In the last month I have had three such conversations; one with a family member, one with a fraternity brother and the other with one of the other firefighters on our department (I have been very actively volunteering as a firefighter since 2003).

The first two conversations were along the lines the most basic elements of portfolio construction in terms of equity exposure versus fixed income and how an emergency cash balance fits in. I discussed the extent to which every so often the stock market goes down a lot scaring the hell out of a lot of people but that it always comes back–the variable being how long it takes to come back. I also talked about how certain bond funds will likely get crushed if interest rates ever go back to normal levels.

Each of these two folks wants different levels of engagement with markets but neither wants very active engagement in terms of time they spend following what they own or the number of trades they need to make.

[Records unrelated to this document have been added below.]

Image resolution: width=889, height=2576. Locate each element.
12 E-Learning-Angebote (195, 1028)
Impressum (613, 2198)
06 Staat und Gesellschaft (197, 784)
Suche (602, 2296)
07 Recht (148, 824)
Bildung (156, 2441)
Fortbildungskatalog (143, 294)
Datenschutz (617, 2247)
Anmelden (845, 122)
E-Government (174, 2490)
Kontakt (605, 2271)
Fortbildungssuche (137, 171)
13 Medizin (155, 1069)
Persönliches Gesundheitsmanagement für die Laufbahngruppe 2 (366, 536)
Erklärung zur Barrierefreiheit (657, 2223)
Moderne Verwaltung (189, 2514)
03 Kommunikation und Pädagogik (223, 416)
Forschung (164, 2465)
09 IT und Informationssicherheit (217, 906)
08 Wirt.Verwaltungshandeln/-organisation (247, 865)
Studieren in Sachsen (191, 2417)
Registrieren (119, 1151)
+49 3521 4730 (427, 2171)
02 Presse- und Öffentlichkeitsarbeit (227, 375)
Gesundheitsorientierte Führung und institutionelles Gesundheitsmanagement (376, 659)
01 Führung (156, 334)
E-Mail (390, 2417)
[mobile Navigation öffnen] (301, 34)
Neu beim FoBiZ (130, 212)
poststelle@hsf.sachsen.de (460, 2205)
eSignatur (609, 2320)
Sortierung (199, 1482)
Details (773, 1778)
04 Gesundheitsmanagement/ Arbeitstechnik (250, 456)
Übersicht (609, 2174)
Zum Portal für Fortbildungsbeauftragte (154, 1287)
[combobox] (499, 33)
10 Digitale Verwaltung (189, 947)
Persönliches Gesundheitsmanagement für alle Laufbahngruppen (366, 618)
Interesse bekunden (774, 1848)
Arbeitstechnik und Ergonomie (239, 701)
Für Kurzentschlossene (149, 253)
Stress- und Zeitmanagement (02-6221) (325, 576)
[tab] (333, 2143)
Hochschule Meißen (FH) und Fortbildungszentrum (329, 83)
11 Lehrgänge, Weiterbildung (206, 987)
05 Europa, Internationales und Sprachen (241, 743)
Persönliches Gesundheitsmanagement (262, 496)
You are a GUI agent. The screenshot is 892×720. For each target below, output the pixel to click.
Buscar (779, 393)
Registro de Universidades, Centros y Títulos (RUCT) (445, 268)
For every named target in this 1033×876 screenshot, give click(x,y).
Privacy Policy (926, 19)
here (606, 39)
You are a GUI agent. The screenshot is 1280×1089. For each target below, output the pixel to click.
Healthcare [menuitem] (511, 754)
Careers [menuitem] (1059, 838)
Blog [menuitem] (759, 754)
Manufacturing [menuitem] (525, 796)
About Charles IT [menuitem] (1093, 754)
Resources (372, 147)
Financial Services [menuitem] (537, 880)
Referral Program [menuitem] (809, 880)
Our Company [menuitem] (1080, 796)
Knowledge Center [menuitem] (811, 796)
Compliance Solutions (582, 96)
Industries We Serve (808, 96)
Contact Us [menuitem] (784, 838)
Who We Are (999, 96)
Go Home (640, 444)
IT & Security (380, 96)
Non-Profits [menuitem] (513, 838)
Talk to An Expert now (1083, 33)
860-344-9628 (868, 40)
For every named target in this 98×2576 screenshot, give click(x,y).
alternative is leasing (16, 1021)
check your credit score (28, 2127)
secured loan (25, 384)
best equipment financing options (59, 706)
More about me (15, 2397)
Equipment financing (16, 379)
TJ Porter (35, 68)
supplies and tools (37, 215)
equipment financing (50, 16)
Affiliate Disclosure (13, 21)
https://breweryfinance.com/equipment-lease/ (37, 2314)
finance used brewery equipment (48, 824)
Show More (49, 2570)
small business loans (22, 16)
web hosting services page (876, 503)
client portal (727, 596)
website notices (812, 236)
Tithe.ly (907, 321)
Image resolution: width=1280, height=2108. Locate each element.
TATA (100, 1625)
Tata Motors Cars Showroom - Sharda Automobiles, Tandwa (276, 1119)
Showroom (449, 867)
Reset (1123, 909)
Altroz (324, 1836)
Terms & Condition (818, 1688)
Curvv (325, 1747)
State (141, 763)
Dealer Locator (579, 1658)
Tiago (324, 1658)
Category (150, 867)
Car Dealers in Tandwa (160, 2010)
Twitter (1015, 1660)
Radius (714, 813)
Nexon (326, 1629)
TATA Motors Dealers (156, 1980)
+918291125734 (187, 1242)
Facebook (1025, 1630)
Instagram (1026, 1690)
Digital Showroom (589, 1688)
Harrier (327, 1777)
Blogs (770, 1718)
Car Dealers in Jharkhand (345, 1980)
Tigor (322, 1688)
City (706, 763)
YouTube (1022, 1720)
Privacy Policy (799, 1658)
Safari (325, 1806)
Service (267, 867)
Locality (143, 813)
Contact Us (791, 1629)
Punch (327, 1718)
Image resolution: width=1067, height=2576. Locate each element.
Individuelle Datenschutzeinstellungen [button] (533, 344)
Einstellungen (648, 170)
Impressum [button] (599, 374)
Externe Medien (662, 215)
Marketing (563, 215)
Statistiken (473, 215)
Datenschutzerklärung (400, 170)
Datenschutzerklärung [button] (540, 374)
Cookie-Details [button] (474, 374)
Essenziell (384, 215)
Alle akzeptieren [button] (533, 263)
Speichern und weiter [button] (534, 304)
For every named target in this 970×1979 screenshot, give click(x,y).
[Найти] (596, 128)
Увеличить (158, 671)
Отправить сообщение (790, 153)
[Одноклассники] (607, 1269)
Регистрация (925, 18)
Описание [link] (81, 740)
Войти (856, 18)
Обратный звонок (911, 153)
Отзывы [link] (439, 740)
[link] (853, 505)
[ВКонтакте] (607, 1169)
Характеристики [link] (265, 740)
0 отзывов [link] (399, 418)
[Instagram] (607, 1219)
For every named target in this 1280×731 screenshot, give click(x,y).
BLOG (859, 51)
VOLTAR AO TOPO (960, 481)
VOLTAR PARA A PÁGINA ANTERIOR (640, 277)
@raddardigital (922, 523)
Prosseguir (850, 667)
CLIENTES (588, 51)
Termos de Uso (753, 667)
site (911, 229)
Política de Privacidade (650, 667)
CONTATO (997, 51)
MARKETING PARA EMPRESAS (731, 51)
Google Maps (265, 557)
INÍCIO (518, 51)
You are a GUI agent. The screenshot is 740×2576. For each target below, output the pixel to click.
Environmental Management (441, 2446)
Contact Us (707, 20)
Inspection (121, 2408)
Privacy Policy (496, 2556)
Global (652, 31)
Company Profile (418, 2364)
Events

In terms of minimal involvement each of these folks could use one or two core equity funds and one fixed income fund that one way or another could spare them from bond market carnage if it ever comes.

You might not choose that type of portfolio for yourself or recommend that type of portfolio for clients but it can get the job done depending on the investor’s needs. Neither of the people I spoke to ever brought up beating the market which is interesting. Maybe this was coincidental but both simply wanted their money to grow and wanted to avoid any obvious landmines (if there are any).